▶ _What to do_: The full listing below should be returned without a single change.

··· Data for processing

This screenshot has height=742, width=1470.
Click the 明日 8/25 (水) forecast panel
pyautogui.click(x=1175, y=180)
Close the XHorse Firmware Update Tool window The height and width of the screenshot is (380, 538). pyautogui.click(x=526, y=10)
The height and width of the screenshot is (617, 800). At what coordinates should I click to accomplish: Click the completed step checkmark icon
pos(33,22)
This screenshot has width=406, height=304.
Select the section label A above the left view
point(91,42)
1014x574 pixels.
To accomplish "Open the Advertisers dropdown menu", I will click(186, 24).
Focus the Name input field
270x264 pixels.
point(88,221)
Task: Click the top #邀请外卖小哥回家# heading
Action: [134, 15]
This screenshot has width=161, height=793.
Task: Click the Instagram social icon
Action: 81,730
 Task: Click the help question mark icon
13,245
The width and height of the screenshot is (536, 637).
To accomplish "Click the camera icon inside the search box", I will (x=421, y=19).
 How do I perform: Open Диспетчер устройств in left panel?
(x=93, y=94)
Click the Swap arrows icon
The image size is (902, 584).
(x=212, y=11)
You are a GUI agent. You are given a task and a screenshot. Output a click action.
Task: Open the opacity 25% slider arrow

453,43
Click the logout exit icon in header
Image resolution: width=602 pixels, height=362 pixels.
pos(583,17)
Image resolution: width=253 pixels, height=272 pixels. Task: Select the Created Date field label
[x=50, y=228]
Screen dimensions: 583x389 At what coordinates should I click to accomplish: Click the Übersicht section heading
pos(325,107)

······

▶ _Finished exercise_:
This screenshot has height=742, width=1470.
Click the 明日 8/25 (水) forecast panel
pyautogui.click(x=1175, y=180)
Close the XHorse Firmware Update Tool window The height and width of the screenshot is (380, 538). pyautogui.click(x=526, y=10)
The height and width of the screenshot is (617, 800). At what coordinates should I click to accomplish: Click the completed step checkmark icon
pos(33,22)
This screenshot has width=406, height=304.
Select the section label A above the left view
point(91,42)
1014x574 pixels.
To accomplish "Open the Advertisers dropdown menu", I will click(186, 24).
Focus the Name input field
270x264 pixels.
point(88,221)
Task: Click the top #邀请外卖小哥回家# heading
Action: [134, 15]
This screenshot has width=161, height=793.
Task: Click the Instagram social icon
Action: 81,730
 Task: Click the help question mark icon
13,245
The width and height of the screenshot is (536, 637).
To accomplish "Click the camera icon inside the search box", I will (x=421, y=19).
 How do I perform: Open Диспетчер устройств in left panel?
(x=93, y=94)
Click the Swap arrows icon
The image size is (902, 584).
(x=212, y=11)
You are a GUI agent. You are given a task and a screenshot. Output a click action.
Task: Open the opacity 25% slider arrow

453,43
Click the logout exit icon in header
Image resolution: width=602 pixels, height=362 pixels.
pos(583,17)
Image resolution: width=253 pixels, height=272 pixels. Task: Select the Created Date field label
[x=50, y=228]
Screen dimensions: 583x389 At what coordinates should I click to accomplish: Click the Übersicht section heading
pos(325,107)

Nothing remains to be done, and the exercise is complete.